Tâches et exercices:
1. Reformulez sous forme de liste le paragraphe de l'extrait consacré au « Carnet » qui commence par « Le “Carnet” donne aussi », en conservant ses faits principaux.
2. Rédigez la suite de l'extrait consacré au « Carnet » à partir de sa dernière phrase.

##### Texte extrait

La santé, son absence, les ennuis de respiration, l’oppression thoracique, les risques de passer de l’autre côté, la longue liste des malaises vécus, ressentis, les incidents, les accidents vasculaires : tout y passe, sans complaisance. Le malade poursuit inlassablement ses multiples activités. Et la tension monte jusqu’à 18,8 ou 19.

En page 295 : « Un invisible sicaire me talonne… m’enfonce sa dague dans le dos, lorsque je fais un peu vivement pareil geste ». Un peu plus loin, page 296 : « Est-ce que mon cœur ne va pas lâcher ? »

5) Souci d’une nature changeante :

Le « Carnet » donne aussi la description précise des changements d’air, de lumière, de chaleur. L’apparition des premières fleurs, la persistance, l’été passé, de certains insectes : rien n’échappe à l’acuité visuelle de notre auteur. Sa perte de l’odorat, progressive, ne l’empêche guère de goûter le foin coupé à l’odeur enivrante.

Le cri du faisan, les déambulations insolites d’un chevreuil près de la maison de retraite où sa mère réside jusqu’à la fin de 2015… donnent sujet de note, ou de réflexion.

##########
##### Liste des données

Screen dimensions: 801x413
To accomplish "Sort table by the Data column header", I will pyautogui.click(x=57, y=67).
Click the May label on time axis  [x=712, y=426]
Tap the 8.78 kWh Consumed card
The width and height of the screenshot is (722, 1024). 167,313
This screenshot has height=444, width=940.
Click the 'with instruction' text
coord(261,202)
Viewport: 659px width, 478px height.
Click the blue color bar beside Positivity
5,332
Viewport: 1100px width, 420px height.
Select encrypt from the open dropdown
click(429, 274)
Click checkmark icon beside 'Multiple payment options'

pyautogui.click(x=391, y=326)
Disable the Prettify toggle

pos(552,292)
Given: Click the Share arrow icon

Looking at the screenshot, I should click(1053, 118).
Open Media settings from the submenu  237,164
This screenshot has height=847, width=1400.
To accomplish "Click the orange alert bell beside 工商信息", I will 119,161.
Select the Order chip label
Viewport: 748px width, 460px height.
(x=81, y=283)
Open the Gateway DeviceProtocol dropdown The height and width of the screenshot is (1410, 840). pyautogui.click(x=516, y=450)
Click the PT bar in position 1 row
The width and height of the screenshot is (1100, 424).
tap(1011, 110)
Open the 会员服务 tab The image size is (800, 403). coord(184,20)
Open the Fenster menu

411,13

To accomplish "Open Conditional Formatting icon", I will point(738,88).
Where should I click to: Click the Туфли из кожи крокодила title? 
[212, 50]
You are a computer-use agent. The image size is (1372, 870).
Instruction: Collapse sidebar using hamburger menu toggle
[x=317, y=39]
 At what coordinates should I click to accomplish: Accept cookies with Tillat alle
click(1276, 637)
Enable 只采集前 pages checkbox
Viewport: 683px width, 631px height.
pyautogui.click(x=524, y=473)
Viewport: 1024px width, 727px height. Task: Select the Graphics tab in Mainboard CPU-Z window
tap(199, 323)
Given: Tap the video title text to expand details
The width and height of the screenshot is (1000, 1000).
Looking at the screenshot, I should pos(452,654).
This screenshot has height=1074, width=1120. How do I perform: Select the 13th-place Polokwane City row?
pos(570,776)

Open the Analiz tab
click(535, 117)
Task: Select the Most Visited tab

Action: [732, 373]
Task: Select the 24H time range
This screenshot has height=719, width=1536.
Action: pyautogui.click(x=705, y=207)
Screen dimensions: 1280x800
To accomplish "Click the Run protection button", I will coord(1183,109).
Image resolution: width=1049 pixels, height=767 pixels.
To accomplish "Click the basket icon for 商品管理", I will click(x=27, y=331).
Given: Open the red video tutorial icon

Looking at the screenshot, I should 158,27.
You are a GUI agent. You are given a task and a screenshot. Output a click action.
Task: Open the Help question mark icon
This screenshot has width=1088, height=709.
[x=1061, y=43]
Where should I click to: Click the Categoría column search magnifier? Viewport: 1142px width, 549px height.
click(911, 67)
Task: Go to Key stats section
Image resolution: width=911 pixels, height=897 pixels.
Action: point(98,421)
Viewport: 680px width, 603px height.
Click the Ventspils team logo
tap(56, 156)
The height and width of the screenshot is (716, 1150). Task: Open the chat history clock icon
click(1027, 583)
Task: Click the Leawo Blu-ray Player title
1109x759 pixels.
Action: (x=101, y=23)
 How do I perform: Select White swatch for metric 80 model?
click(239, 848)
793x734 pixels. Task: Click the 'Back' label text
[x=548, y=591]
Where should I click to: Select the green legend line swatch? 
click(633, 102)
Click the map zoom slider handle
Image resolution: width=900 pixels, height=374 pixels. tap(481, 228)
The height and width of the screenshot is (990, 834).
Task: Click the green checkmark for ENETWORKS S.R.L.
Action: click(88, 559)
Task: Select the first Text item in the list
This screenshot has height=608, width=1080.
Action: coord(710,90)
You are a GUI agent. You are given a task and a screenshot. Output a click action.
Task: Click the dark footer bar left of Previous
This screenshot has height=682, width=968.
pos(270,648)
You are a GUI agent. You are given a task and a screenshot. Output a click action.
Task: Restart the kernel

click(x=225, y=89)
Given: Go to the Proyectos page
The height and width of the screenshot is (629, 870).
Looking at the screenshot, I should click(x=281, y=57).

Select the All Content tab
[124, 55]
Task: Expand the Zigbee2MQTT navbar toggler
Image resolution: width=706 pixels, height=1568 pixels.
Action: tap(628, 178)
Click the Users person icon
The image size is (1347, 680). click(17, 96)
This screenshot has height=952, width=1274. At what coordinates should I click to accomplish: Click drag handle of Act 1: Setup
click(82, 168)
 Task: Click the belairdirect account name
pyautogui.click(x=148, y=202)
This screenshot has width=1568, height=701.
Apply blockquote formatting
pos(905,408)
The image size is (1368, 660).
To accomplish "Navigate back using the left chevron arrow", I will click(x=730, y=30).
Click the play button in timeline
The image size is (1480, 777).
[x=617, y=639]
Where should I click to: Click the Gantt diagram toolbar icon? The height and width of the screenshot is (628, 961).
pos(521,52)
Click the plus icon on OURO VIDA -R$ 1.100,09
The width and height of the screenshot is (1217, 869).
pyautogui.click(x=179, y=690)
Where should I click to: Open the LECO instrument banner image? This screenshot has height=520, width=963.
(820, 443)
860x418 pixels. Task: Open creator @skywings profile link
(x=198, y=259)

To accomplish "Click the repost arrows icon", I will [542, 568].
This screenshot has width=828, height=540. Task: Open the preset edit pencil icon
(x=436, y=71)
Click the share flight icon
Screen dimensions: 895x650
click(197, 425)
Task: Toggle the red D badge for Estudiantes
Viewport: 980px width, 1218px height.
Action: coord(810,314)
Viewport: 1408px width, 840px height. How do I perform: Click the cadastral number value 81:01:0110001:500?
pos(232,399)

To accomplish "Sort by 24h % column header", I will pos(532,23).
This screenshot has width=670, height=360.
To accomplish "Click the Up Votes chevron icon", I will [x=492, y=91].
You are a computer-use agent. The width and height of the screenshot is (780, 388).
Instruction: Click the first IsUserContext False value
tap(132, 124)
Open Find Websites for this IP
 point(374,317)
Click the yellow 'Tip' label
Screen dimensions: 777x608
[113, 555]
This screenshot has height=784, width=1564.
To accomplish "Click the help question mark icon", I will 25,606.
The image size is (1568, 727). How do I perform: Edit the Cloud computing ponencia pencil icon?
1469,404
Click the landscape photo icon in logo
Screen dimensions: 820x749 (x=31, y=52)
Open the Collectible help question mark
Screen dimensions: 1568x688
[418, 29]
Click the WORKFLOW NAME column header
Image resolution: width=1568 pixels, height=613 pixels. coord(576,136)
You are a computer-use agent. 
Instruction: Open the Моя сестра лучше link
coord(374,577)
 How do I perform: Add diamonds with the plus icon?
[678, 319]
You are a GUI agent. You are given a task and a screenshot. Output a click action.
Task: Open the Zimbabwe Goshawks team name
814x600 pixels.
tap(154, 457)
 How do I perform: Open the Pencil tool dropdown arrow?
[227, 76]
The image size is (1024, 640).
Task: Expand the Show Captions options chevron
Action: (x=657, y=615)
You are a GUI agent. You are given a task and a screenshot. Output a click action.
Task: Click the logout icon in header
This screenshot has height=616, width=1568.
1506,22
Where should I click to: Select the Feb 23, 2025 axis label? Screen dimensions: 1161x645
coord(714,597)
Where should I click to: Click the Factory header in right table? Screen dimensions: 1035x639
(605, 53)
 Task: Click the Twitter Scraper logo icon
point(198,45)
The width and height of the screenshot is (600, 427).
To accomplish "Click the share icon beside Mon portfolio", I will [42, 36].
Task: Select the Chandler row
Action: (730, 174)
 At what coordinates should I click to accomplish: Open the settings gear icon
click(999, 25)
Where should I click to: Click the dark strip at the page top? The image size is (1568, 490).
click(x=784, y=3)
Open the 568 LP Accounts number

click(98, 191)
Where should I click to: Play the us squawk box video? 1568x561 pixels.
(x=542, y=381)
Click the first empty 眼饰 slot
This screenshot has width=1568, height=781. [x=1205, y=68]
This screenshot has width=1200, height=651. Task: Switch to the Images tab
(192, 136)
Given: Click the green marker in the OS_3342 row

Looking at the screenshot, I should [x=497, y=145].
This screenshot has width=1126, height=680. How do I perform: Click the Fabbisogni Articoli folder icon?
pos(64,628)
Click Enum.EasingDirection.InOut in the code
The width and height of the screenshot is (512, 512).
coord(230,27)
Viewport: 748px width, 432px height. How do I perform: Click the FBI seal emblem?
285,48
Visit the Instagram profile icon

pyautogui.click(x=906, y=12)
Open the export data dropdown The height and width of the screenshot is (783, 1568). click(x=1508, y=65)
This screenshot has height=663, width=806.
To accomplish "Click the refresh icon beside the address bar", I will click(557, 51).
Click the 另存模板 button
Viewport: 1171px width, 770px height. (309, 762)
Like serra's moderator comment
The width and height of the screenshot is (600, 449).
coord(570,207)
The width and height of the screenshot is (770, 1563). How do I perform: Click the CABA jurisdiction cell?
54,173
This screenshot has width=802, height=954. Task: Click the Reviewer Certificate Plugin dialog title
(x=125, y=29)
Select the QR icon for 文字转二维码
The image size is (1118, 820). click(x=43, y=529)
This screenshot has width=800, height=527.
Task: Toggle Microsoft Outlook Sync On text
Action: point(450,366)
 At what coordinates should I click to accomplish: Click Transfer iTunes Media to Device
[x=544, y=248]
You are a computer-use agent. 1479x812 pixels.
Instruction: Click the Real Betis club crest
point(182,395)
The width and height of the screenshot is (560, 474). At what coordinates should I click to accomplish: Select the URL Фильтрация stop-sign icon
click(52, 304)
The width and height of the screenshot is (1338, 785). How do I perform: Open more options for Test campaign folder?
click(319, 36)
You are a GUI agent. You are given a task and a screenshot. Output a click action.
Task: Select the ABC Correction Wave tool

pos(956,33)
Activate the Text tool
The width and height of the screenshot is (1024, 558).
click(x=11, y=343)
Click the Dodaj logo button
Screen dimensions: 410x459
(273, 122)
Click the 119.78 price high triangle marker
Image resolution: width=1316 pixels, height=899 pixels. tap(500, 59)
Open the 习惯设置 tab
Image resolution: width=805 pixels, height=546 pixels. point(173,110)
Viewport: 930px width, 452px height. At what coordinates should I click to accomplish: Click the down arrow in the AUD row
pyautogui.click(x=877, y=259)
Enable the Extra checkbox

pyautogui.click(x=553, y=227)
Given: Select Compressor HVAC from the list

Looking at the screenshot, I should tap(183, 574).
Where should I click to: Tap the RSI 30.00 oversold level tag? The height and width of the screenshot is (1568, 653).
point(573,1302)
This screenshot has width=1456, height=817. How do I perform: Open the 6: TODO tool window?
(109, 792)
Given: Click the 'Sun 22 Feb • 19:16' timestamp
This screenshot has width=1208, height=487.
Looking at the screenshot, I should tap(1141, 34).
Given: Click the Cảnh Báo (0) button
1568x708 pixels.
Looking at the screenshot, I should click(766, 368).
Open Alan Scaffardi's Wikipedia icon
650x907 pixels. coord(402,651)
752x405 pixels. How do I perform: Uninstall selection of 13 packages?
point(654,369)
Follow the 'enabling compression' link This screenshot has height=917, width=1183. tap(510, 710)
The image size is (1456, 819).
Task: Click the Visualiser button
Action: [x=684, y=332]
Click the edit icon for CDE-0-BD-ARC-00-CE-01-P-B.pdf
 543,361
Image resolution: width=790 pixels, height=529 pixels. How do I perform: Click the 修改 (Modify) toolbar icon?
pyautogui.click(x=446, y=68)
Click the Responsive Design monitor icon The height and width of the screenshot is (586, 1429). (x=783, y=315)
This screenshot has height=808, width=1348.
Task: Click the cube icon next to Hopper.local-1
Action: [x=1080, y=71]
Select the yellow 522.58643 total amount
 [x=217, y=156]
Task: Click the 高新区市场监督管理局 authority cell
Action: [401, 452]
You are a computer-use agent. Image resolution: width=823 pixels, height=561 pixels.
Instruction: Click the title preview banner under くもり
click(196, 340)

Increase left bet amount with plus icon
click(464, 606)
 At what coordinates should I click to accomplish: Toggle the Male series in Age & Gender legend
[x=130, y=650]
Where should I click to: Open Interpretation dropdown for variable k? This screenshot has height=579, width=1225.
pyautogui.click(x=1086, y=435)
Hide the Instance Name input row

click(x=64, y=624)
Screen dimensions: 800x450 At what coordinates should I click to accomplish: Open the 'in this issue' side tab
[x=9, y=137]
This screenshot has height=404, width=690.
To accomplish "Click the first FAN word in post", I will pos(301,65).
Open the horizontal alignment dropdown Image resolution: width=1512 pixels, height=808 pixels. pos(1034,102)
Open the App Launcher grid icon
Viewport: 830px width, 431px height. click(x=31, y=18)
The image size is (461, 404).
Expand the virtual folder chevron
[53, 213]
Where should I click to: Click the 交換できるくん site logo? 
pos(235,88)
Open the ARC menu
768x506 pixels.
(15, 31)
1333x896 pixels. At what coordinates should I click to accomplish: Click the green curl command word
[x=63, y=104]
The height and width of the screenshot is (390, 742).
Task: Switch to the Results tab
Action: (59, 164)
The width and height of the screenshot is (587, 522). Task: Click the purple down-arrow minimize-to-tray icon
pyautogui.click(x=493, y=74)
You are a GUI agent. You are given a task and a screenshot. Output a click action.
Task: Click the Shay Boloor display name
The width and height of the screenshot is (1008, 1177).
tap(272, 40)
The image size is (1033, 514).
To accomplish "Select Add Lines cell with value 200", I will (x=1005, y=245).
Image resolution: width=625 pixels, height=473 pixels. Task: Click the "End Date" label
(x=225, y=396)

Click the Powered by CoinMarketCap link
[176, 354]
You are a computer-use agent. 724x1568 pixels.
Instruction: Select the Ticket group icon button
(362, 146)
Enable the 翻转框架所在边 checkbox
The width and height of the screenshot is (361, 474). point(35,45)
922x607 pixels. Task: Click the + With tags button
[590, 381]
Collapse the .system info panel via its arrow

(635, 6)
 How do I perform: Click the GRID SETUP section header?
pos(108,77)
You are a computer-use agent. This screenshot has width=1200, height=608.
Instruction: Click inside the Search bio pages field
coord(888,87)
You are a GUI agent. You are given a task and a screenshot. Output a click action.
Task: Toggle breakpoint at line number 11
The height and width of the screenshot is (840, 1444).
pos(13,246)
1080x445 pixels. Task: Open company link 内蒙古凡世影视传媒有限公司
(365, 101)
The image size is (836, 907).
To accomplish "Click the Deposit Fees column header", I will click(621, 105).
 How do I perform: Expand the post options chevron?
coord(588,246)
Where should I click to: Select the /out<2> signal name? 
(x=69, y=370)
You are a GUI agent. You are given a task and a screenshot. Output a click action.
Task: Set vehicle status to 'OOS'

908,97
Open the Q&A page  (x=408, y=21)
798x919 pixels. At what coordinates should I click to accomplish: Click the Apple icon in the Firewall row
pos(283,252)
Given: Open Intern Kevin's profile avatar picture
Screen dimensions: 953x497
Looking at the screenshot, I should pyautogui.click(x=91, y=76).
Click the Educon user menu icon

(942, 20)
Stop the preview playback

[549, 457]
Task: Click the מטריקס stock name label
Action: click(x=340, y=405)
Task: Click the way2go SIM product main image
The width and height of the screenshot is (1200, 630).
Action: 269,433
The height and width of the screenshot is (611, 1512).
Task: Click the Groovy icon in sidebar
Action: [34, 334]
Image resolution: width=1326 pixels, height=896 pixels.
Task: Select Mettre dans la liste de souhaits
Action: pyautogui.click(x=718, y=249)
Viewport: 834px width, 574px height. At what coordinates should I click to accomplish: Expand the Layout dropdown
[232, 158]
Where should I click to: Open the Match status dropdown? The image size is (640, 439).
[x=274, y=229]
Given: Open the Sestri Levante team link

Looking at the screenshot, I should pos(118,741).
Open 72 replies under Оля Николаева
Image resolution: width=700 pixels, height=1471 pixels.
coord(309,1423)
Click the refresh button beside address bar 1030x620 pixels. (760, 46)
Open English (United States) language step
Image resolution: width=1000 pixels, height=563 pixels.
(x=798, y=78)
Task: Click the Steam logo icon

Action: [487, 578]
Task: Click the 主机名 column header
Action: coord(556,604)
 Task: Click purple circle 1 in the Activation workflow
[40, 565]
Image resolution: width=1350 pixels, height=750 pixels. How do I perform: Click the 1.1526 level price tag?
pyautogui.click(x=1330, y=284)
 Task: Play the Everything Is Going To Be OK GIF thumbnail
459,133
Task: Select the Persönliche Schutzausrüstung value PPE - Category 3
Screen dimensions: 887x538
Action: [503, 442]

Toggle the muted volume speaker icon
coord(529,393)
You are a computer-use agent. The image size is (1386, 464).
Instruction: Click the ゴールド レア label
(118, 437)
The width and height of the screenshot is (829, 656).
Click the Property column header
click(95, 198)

##########

Réponses par numéro:
1.
- Le « Carnet » décrit avec précision les changements d'air, de lumière et de chaleur.
- L'auteur relève l'apparition des premières fleurs et la persistance de certains insectes une fois l'été passé.
- Sa perte progressive de l'odorat ne l'empêche guère d'apprécier l'odeur enivrante du foin coupé.

2.
6) Un lecteur incomparable :

Pas un jour sans une lecture. Bergounioux a suivi à la lettre la consigne « Nulla dies sine linea », suffit-il de remplacer ligne d’écriture par celle de lecture. Aussi infatigable que le Zola qui avait placé cette devise au-dessus de sa table de travail.

Mais quel liseur, selon la définition de Jean Guitton, c’est-à-dire celui qui « élit » ses lectures, et quelles lectures ! Des poèmes, des livres d’artistes, des livres rares extraits des bouquineries, des livres des siècles passés en édition originale, des romans, contemporains ou pas, des livres d’histoire, d’économie politique ou sociale, de philosophes, de sociologues…

Bourdieu, Armand Dupuy, Lévi-Strauss, Kant, Signol, Christa Wolf, Descartes, tant d’autres, dans un joli mélange, sans aucune discrimination. Bergounioux applique à la perfection le souci d’Umberto Saba de ne jamais hiérarchiser les choses, qu’elles soient hautes, banales, grivoises, ordinaires : idem pour notre auteur qui met toute lecture à la même mesure.

Il en dit souvent peu, de ces lectures : quelque remarques ou notations, aucun jugement esthétique, pas de critique au sens journalistique. C’est l’étonnement pour le lecteur qui attendrait assez naïvement que Bergounioux énonce ses jugements.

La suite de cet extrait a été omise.